What to do –
Leaving out all pictures, return the records word for word.

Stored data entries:
══════════

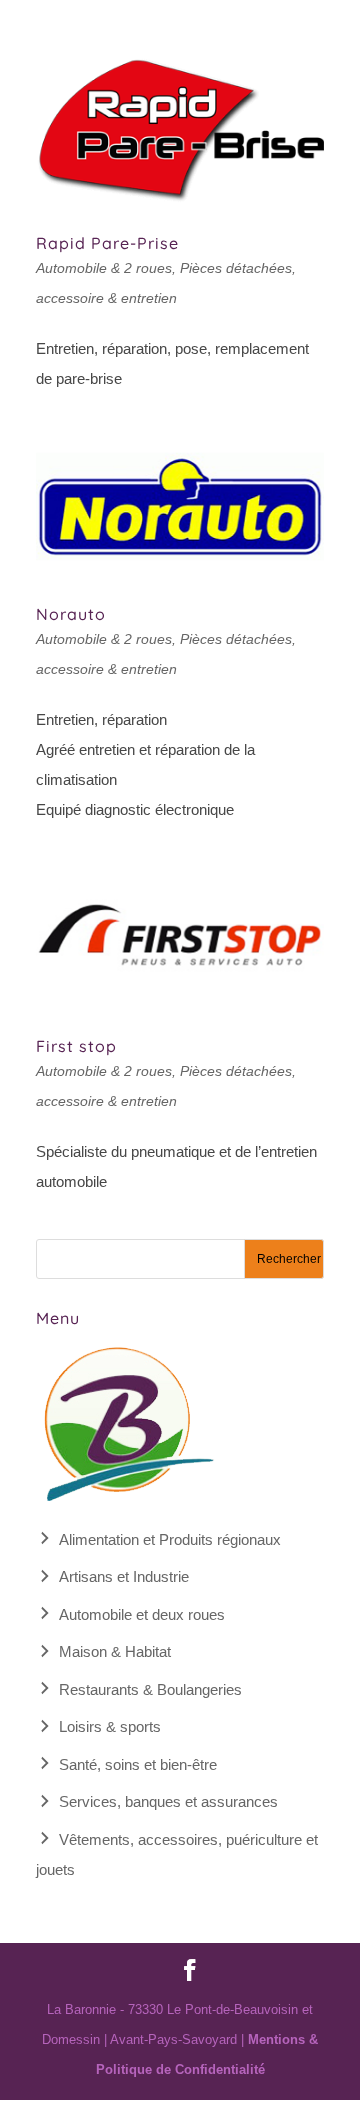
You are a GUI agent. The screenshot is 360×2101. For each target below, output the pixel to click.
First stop (76, 1046)
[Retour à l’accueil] (126, 1501)
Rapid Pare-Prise (107, 243)
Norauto (71, 614)
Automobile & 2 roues (104, 268)
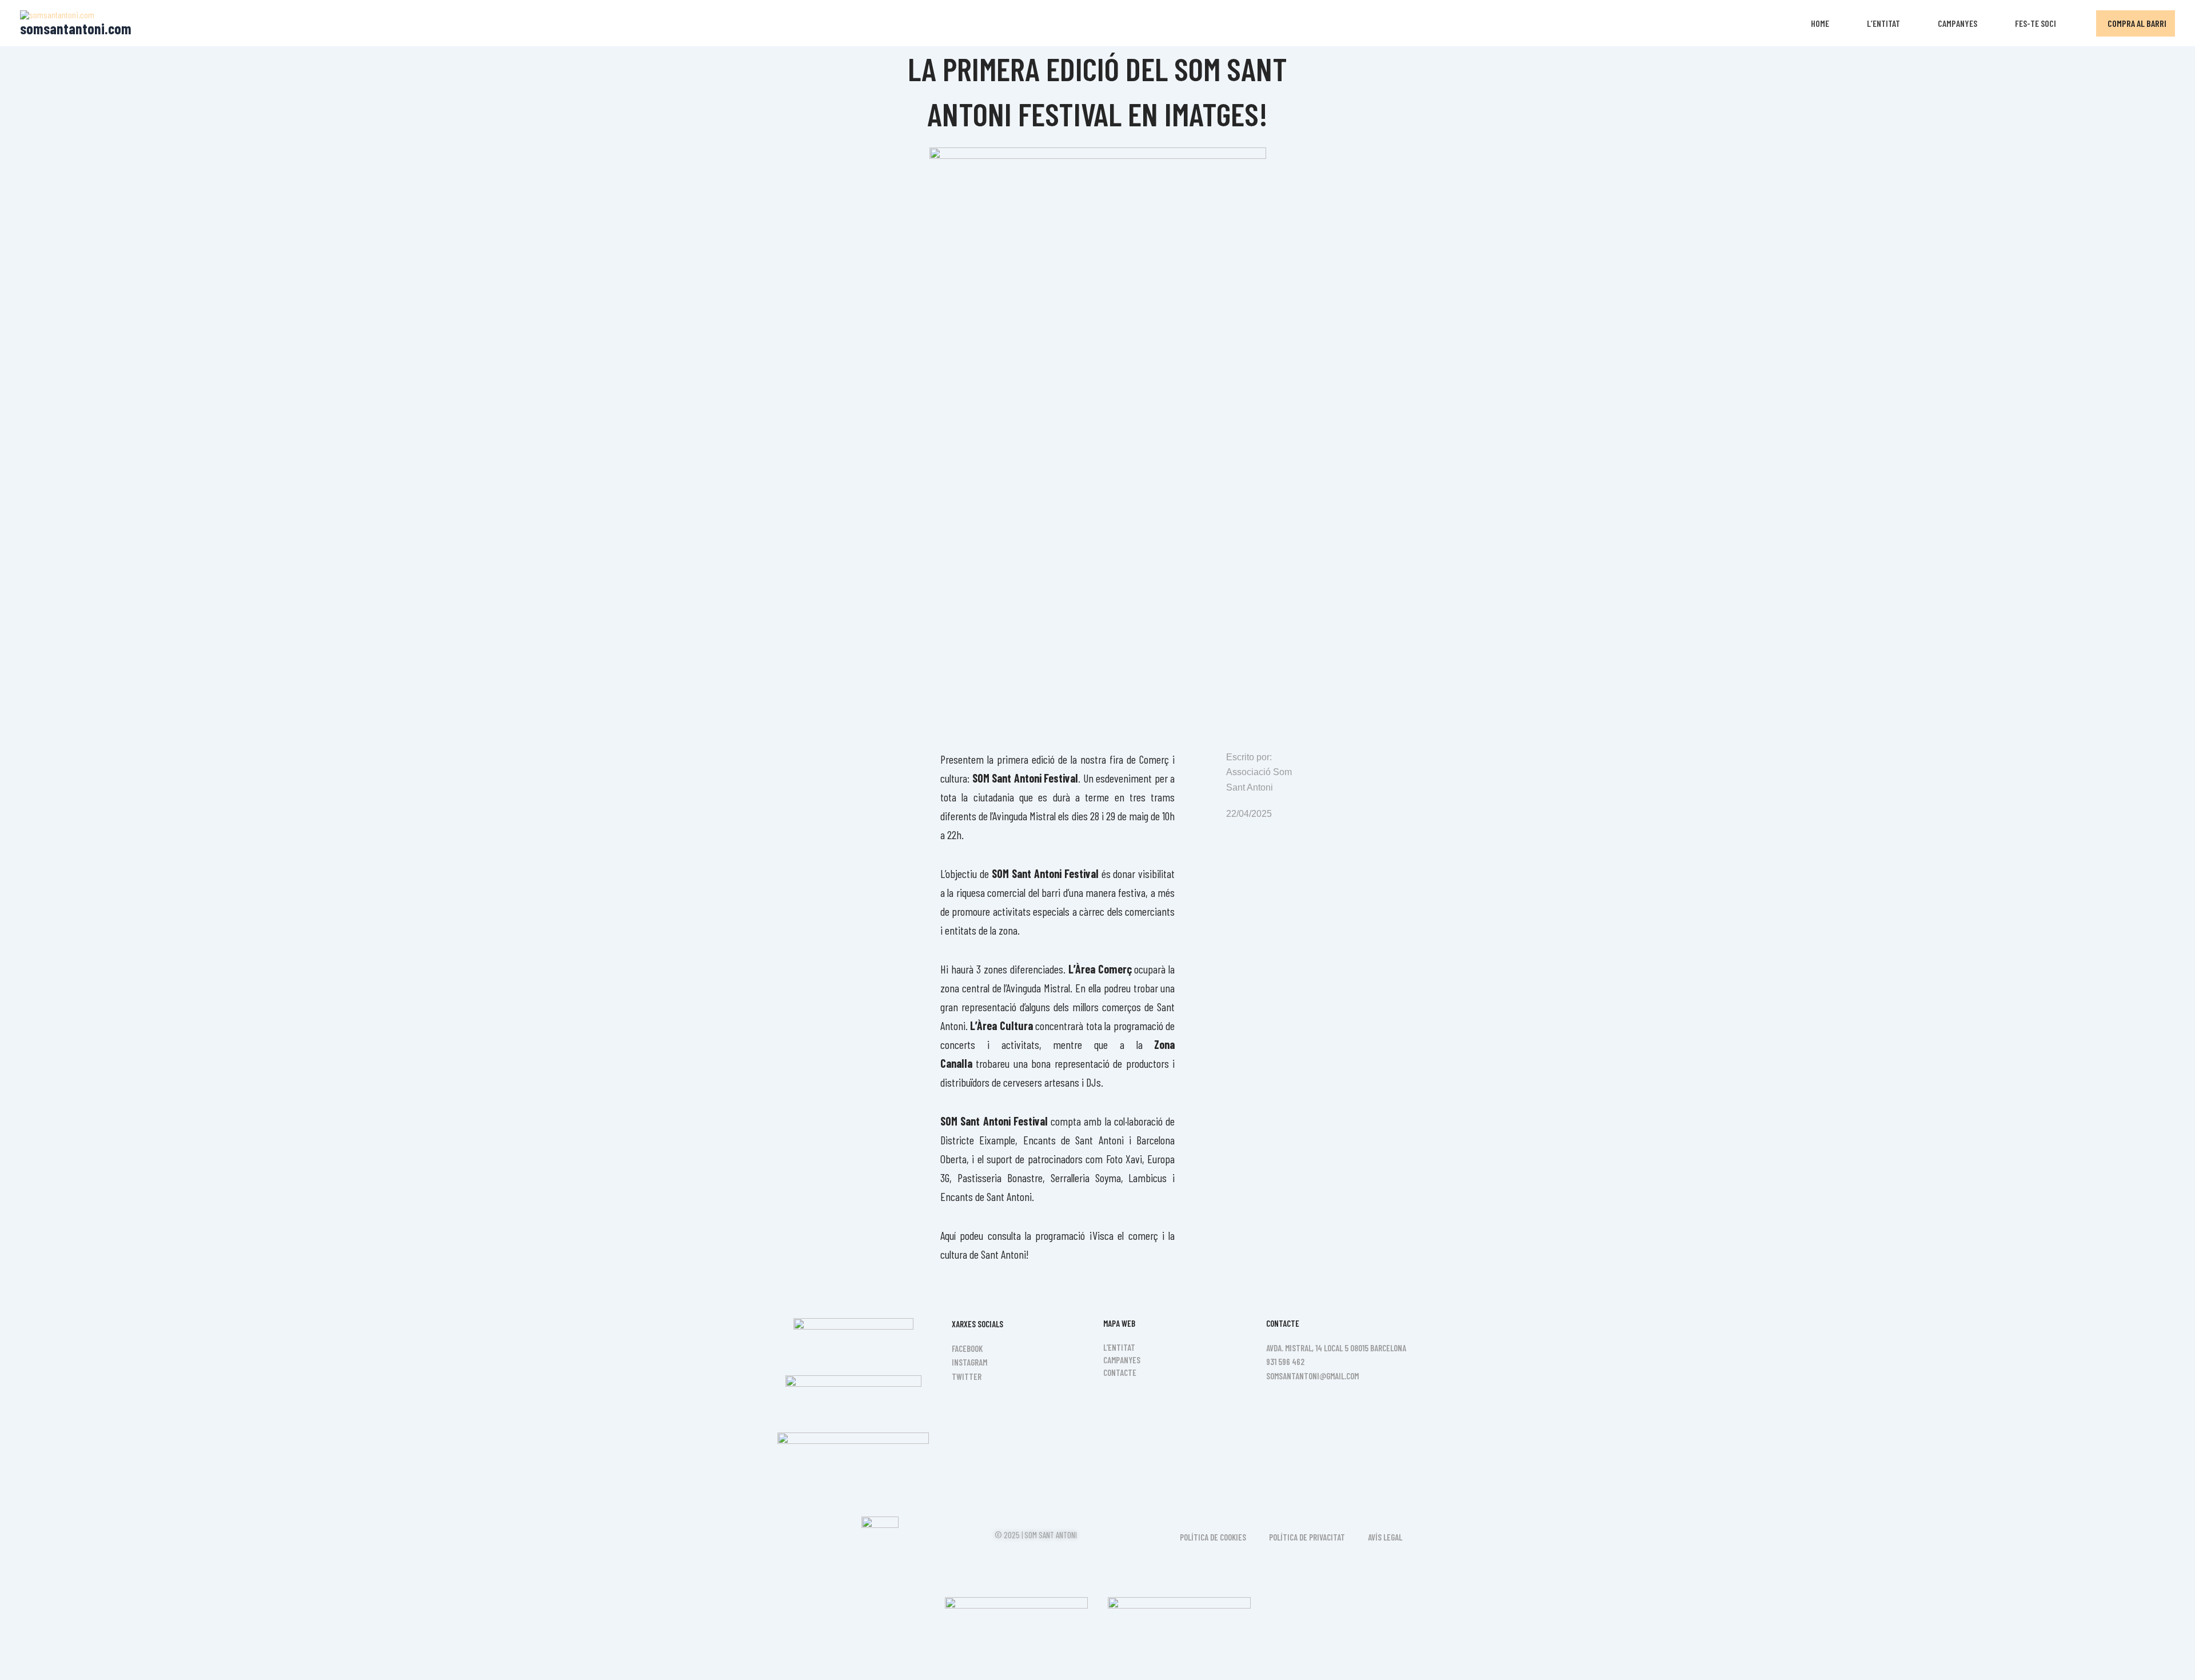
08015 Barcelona (1378, 1348)
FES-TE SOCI (2035, 23)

══════════

Response below –
You are a GUI agent. The screenshot is 360×2101. For each target below, output the pixel to click.
First stop (76, 1046)
[Retour à l’accueil] (126, 1501)
Rapid Pare-Prise (107, 243)
Norauto (71, 614)
Automobile & 2 roues (104, 268)
08015 Barcelona (1378, 1348)
FES-TE SOCI (2035, 23)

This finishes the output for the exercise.